Mohamed Khadad, responsável pelas relações externas da Frente Polisário com a MINURSO,  alertou hoje que se não se  respeitar a decisão do Tribunal de Justiça Europeu e para chegar a um acordo final,as embarcações pesqueiras das  Canárias serão proibidas de explorar os recursos pesca nas águas do Sahara.

“A pesca nas águas do Sahara Ocidental é uma tradição das Canárias, respeitamos e queremos que continuem, mas não podemos aceitar que seja Marrocos a negociar e a beneficiar da exploração dos recursos”, explicou hoje Mohamed Khadad numa conferencia de imprensa.

Khadad também lembrou que a Frente Polisário estará aberta a partir de hoje para abrir negociações e acordos dentro do quadro legal definido pelo Tribunal de Justiça da  União Europeia, para a continuação da pesca nas águas saharauis.

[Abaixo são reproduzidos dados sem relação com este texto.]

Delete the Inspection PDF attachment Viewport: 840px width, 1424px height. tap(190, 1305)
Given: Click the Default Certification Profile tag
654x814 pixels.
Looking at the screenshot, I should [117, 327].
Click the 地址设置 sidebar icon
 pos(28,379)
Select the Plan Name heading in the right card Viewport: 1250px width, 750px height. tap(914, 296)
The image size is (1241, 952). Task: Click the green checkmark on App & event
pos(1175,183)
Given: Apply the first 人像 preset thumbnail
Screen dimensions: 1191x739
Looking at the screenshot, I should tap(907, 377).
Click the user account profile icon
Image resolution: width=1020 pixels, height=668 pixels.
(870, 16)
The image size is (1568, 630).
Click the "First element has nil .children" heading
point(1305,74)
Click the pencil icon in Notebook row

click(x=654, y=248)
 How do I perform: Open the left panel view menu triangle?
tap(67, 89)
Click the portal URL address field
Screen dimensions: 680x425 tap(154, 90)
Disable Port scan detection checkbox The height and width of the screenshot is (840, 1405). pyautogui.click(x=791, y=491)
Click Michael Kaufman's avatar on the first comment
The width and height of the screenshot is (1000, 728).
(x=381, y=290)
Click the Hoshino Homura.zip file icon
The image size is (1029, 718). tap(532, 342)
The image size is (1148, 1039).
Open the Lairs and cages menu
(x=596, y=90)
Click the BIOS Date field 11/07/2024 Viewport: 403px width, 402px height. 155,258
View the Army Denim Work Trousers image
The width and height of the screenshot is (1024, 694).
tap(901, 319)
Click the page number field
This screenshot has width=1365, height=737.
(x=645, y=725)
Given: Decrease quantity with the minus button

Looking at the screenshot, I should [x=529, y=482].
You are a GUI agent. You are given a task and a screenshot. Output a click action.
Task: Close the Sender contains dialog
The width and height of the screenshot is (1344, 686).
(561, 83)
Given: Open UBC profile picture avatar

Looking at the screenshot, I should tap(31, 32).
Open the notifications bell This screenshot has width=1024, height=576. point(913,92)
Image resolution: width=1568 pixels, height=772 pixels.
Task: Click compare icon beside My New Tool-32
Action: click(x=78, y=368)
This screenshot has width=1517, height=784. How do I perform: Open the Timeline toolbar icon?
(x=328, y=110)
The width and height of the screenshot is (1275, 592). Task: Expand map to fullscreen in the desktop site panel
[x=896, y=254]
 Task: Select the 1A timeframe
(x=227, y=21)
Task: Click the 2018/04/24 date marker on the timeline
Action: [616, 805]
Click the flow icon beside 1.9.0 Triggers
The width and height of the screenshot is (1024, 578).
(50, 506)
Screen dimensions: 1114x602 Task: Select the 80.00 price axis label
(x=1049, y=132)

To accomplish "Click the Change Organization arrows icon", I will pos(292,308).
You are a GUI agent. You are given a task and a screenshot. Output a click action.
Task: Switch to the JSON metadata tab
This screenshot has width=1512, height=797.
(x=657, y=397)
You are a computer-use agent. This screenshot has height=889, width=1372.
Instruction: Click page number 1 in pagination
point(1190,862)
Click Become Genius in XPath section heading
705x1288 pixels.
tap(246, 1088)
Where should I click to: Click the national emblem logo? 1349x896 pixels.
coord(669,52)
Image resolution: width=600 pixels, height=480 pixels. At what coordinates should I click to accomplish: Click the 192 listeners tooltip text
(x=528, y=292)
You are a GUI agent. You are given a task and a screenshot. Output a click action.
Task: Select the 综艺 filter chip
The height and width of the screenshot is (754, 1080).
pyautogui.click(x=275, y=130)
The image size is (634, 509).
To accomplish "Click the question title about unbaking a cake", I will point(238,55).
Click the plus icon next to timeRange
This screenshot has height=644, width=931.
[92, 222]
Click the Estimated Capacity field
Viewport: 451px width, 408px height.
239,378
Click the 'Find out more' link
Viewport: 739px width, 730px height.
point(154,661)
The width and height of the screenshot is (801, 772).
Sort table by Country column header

Por sua parte, o advogado da Frente Polisário, Gilles Devers, lembrou que o objetivo do movimento é a libertação do território saharaui, e sublinhou a necessidade dos governos não transformarem este caso em uma questão económica de “simples” direitos de pesca.

O julgamento do Tribunal de Justiça da União Europeia, que estabelece, em virtude da Carta das Nações Unidas e do princípio da autodeterminação dos povos, que Marrocos e o Sahara Ocidental são territórios distintos e separdoa, não devem ser lidos em termos de vencedores e derrotado, mas na chave da vitória da justiça e da paz, explicou Khadad.

O povo saharaui tem a lei do seu lado, indica a Frente do Polisario em um comunicado, e na conferência de imprensa Gilles Devers pediu às empresas das Ilhas Canárias que se abstenham de toda atividade econômica no território ocupado de Dakhla.

Ele também enfatizou que chamar empresários canários para investir nas áreas ocupadas do Sahara Ocidental é incitar o crime e a ilegalidade, e qualquer atividade econômica será reportada aos tribunais competentes.

É a terceira decisão de justiça favorável à população saharaui, e embora Devers tenha avisado que a sentença não dará independência ao povo saharaui, ele reconheceu que representa um progresso “muito significativo”.

A conferência foi incluída nos “Diálogos ULL”, uma série de entrevistas na Universidade de La Laguna, em que são introduzidas diferentes personalidades do mundo empresarial e social.